- About this exercise: Begin at the top of the following data. Copy each line exactly until you have copied the line containing "The image size is (1024, 505).".

━━━ Records for processing

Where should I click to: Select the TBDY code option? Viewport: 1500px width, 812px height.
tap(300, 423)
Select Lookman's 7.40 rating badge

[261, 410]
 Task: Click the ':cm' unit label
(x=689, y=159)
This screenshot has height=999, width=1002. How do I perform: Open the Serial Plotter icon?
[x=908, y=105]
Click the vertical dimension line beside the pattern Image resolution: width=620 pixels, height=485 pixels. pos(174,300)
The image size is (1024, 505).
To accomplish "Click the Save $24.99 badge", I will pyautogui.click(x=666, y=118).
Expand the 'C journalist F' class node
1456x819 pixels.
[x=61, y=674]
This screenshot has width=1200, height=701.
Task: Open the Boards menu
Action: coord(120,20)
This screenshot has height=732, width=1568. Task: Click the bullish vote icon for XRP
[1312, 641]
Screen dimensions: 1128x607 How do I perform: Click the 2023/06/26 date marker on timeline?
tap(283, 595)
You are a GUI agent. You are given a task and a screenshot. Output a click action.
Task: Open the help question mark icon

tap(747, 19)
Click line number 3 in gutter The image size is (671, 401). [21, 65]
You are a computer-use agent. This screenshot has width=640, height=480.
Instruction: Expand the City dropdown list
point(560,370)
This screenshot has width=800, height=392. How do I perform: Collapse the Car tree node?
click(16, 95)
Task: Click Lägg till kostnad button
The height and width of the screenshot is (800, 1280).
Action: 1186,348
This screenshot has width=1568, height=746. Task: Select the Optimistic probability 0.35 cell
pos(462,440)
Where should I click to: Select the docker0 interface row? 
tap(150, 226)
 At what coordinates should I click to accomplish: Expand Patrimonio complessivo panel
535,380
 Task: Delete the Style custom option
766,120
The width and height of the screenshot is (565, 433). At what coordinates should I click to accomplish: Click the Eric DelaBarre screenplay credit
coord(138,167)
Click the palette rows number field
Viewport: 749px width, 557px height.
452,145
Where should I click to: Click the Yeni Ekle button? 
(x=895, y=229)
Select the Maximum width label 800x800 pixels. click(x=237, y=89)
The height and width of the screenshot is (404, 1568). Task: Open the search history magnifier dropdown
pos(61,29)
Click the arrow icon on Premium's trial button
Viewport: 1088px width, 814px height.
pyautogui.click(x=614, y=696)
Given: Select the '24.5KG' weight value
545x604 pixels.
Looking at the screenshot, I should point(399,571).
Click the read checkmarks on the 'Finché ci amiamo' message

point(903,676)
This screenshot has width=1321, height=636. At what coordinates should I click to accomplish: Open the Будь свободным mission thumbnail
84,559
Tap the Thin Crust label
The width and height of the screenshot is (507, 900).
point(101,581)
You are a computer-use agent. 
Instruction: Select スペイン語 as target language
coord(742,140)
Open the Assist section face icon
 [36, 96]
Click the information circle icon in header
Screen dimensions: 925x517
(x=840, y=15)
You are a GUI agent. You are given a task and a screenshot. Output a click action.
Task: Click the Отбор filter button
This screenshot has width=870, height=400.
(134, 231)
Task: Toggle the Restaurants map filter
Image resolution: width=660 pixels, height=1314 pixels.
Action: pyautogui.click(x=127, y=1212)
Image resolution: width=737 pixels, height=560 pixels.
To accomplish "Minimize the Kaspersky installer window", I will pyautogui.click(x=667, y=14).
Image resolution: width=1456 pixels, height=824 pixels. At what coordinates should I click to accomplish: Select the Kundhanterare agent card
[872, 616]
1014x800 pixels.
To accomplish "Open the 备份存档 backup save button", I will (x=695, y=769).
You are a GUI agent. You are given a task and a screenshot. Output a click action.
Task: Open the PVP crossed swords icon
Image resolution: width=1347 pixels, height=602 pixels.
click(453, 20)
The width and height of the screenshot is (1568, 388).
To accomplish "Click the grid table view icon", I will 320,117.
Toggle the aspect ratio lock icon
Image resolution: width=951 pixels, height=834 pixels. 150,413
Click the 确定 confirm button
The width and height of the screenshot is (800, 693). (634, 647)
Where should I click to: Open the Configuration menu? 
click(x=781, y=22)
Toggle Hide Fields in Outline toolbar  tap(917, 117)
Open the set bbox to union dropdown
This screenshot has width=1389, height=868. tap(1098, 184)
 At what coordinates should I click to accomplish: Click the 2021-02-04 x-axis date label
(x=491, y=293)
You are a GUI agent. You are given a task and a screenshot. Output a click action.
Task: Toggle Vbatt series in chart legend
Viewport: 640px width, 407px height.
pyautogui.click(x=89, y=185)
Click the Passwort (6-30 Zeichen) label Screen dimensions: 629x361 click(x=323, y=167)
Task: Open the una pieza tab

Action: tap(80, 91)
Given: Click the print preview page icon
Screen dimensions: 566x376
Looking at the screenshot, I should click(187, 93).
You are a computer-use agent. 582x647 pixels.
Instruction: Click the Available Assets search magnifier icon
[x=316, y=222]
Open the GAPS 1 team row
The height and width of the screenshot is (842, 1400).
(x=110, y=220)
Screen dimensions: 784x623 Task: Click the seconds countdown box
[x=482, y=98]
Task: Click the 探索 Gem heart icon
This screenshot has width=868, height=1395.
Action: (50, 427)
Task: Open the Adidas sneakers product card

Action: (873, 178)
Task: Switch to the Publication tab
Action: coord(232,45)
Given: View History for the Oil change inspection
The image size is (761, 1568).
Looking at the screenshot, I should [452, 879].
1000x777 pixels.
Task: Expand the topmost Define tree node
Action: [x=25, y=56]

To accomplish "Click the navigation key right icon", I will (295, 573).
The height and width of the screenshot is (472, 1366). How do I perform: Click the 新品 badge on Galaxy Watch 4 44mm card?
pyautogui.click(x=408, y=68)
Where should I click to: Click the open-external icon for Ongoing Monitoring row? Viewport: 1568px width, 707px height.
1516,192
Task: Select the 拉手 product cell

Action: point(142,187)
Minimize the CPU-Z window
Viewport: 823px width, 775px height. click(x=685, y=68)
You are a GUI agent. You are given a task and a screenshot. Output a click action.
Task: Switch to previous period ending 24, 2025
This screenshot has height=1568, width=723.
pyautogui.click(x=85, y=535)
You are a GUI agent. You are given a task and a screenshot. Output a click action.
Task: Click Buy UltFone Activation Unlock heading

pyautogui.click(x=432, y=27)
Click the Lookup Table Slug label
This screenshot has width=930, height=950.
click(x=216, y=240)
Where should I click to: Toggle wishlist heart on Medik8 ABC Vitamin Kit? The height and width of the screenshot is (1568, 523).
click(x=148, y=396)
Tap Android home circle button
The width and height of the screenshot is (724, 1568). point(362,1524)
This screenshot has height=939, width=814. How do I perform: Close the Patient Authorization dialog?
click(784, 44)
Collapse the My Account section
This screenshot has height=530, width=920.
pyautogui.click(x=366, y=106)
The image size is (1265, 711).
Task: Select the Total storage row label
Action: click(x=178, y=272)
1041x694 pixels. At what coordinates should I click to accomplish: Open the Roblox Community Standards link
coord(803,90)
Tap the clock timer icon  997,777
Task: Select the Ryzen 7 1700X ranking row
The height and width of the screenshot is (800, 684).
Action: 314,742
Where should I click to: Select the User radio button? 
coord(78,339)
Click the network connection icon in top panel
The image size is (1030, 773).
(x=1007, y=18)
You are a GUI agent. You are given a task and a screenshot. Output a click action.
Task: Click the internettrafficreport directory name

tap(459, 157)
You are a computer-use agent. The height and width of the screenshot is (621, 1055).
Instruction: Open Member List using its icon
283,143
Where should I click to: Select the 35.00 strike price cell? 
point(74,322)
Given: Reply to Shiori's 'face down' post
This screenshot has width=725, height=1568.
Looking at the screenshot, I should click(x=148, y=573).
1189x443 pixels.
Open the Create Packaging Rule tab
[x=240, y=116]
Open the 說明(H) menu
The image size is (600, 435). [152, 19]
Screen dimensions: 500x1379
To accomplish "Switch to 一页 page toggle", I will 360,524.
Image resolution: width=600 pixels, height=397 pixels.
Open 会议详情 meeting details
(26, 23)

━━━━━━

- Result below:
Where should I click to: Select the TBDY code option? Viewport: 1500px width, 812px height.
tap(300, 423)
Select Lookman's 7.40 rating badge

[261, 410]
 Task: Click the ':cm' unit label
(x=689, y=159)
This screenshot has height=999, width=1002. How do I perform: Open the Serial Plotter icon?
[x=908, y=105]
Click the vertical dimension line beside the pattern Image resolution: width=620 pixels, height=485 pixels. pos(174,300)
The image size is (1024, 505).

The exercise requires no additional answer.